Странным образом Ломоносов, один из величайших ученых в истории человечества, перед смертью сетовал: «Жалею только о том, что не мог я совершить всего того, что предпринял я для пользы отечества, для приращения наук и для славы Академии».
…Мелкие цели не порождают великих дел. Он трудился во славу России. И в творчестве воплощал духовную энергию не только своей личности, но и своего народа. Не потому ли ему принадлежат гордые и необычайно смелые по тому времени слова, обращенные к «благодетелю» графу И.И. Шувалову: «Не токмо у стола знатных господ или у каких земных владетелей дураком быть не хочу, но ниже у самого Господа Бога, который мне дал смысл, пока разве отнимет».
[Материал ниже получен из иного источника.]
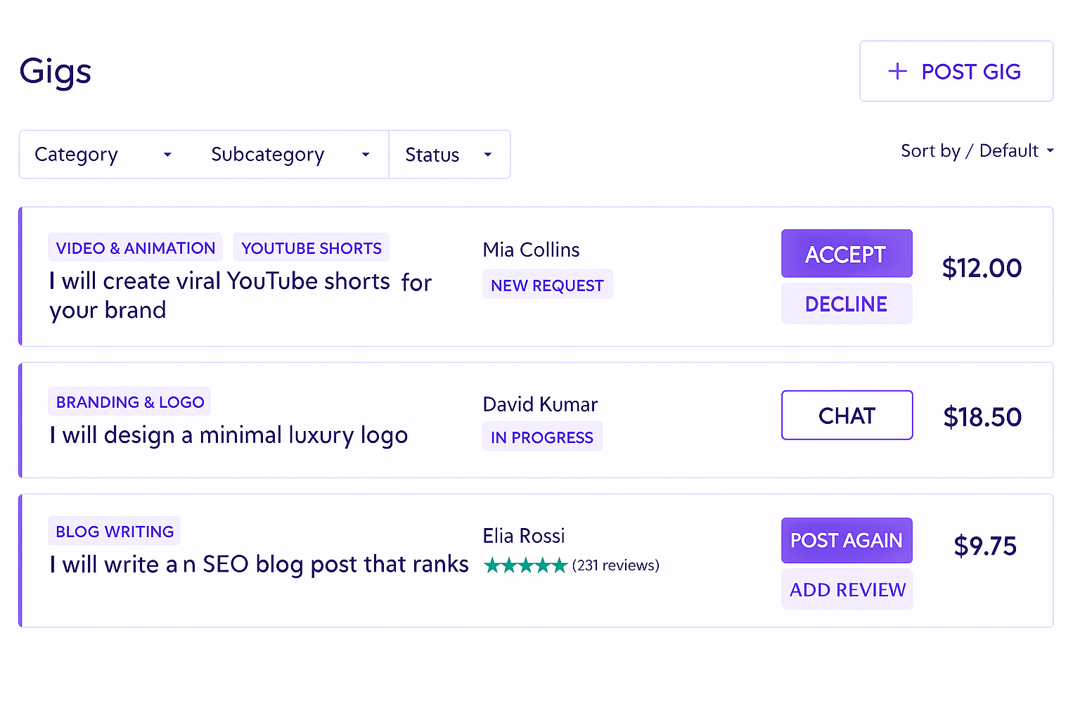
Task: Open the Category dropdown filter
Action: [104, 155]
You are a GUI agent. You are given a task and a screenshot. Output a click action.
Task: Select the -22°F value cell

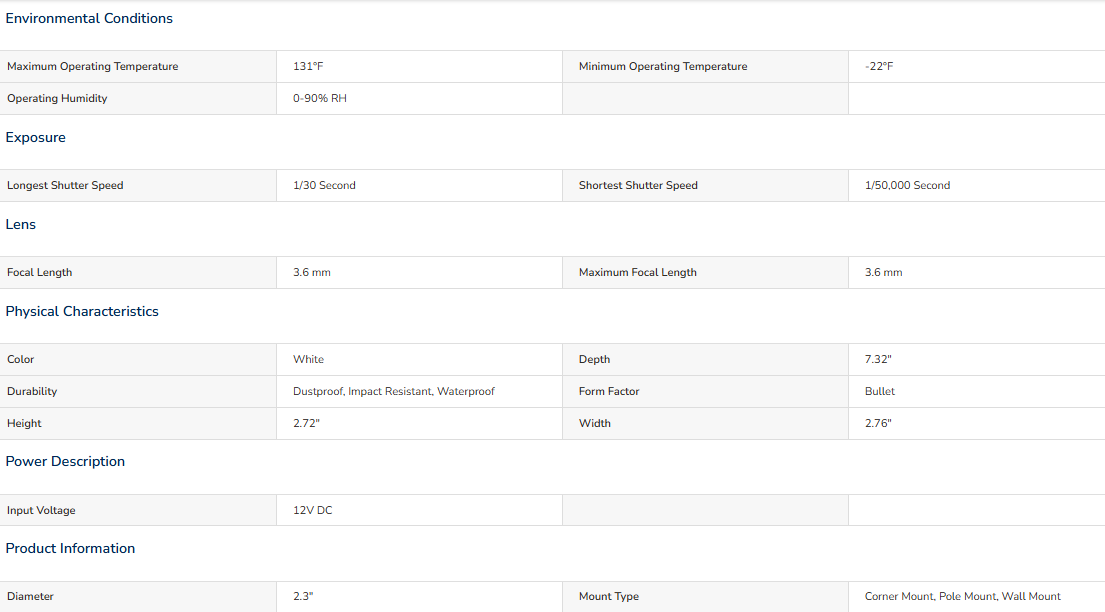(879, 66)
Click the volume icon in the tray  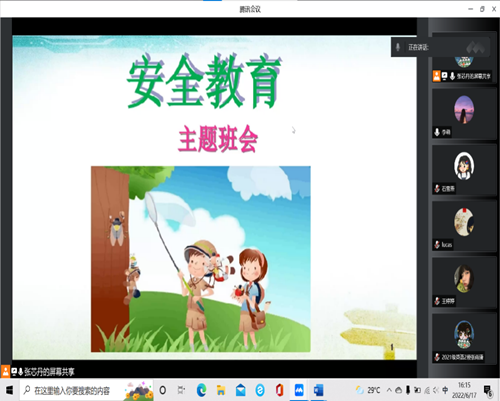point(436,390)
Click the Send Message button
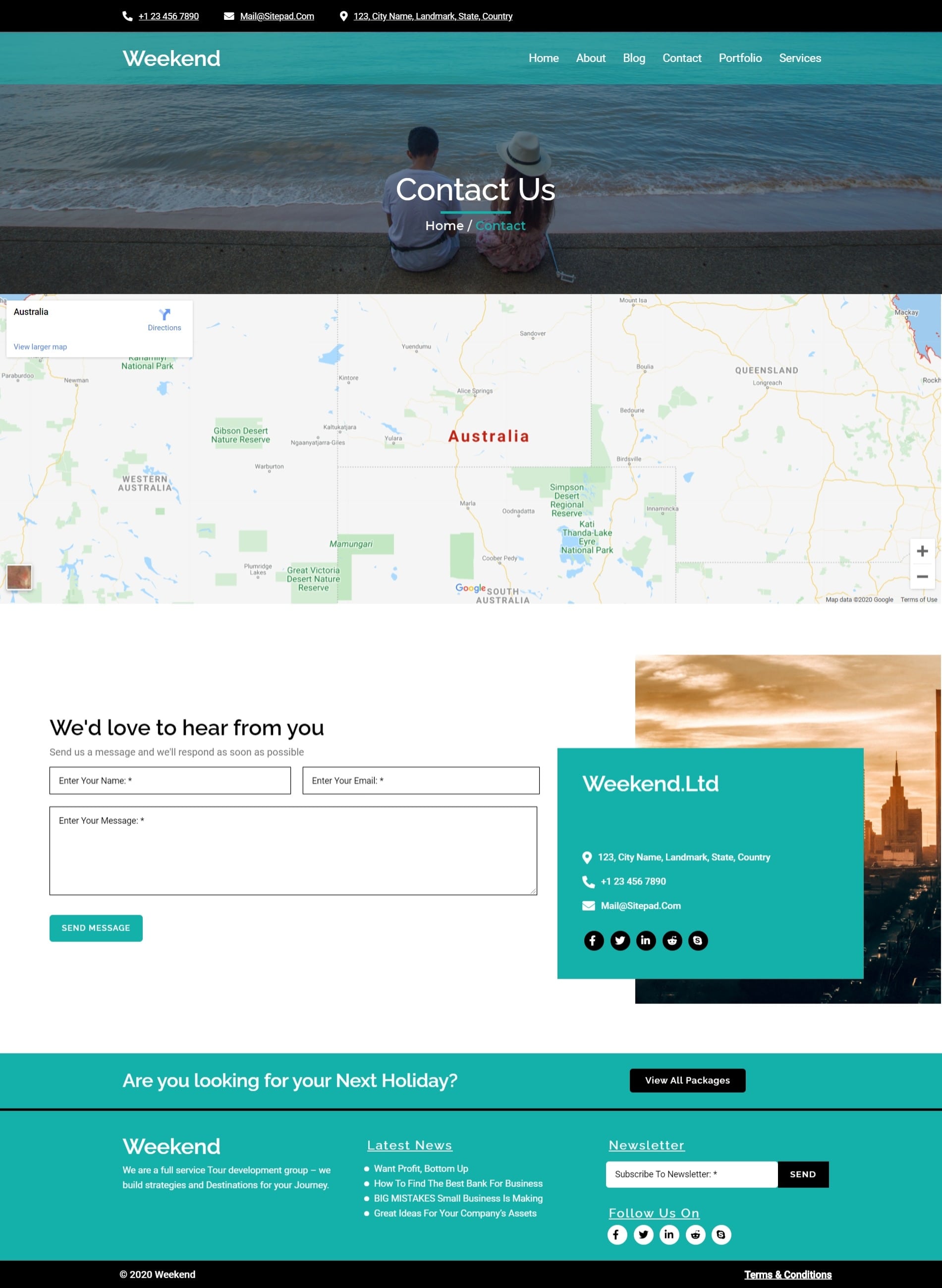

Он воплотил в себе духовную мощь русского народа. Но всегда глубоко уважал западную культуру (и великолепно знал ее). Разум его постоянно впитывал все лучшее без разбора, устремляясь в неведомое и выбирая интуитивно путь к правде. Так росток выбивается из темноты почвы к солнечным лучам.
ГЁТЕ
(1749—1832)
На его смерть русский поэт Евгений Баратынский отозвался так:
- Погас! но ничто не оставлено им
- Под солнцем живых без привета;
- На все отозвался он сердцем своим,
- Что просит у сердца ответа;
- Крылатою мыслью он мир облетел,
- В одном беспредельном нашел ей предел.
- Все дух в нем питало – труды мудрецов,
- Искусств вдохновенных созданья,
- Преданья, заветы минувших веков,
- Цветущих времен упованья…
- С природой одною он жизнью дышал:
- Ручья разумел лепетанье,
- И говор древесных листов понимал,
- И чувствовал трав прозябанье;
- Была ему звездная книга ясна,
- И с ним говорила морская волна.
Действительно, гений Иоганна Вольфганга Гёте был всеохватен: поэт, писатель, государственный деятель, драматург, ученый, художник, мыслитель. В нем соединились вольнодумство и сентиментальность эпохи Просвещения, романтизм и мечтательность течения «бури и натиска», величественная гармония классицизма.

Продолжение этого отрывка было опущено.